Why, it can simply launch the 4 non-blocking kernels needed in the same
stream for a given matrix and then go to the next matrix and do the same in the
next stream. If the GPU is smarter enough to manage utilizing the multiple
streams I don't see why any baby-sitting by the CPU is needed at all. Note
there is no CPU work needed between each of the 4 kernels that I can see.
>
>> Note pulling apart a non-coupled single MatAIJ that contains all the
>> matrices would be hugely expensive.

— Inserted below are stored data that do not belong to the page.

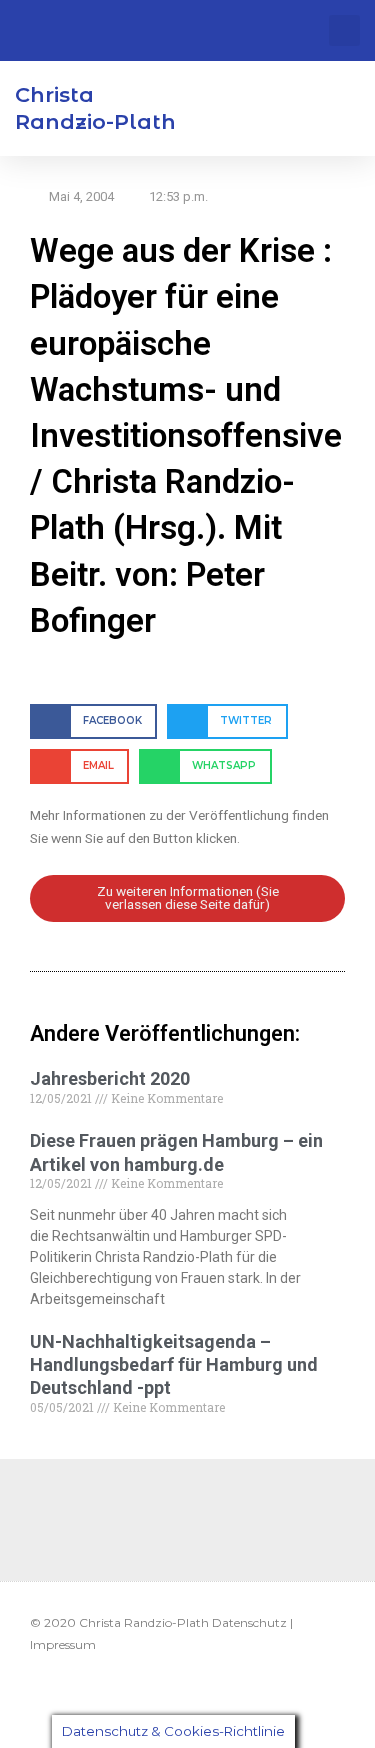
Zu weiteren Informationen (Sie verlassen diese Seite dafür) (188, 898)
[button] (344, 30)
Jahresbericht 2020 (110, 1078)
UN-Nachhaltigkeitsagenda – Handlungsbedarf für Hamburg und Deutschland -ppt (174, 1365)
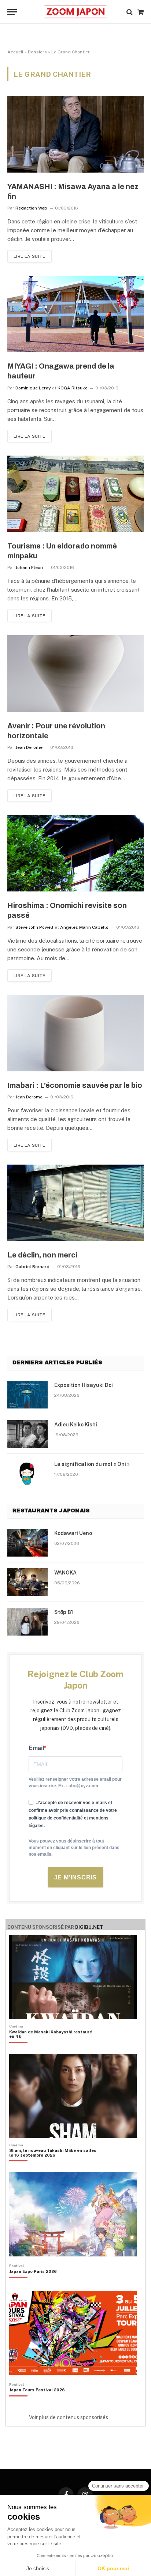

Better to build each matrix already
>> separate or use MatNest with only diagonal matrices.
>
> Nonsense, the ND will notice that they're decoupled and you get more meat per
> kernel launch.
Yes, if the underlying GPU factorization and solver can take advantage of
this you are of course completely correct. It would be a good test of
SuperLU_DIST GPU to just give it the uncoupled big matrix and see how it does
with profiling on the GPU. It is playing the "I have information I know that I
throw away and then expect the software to recover model" game.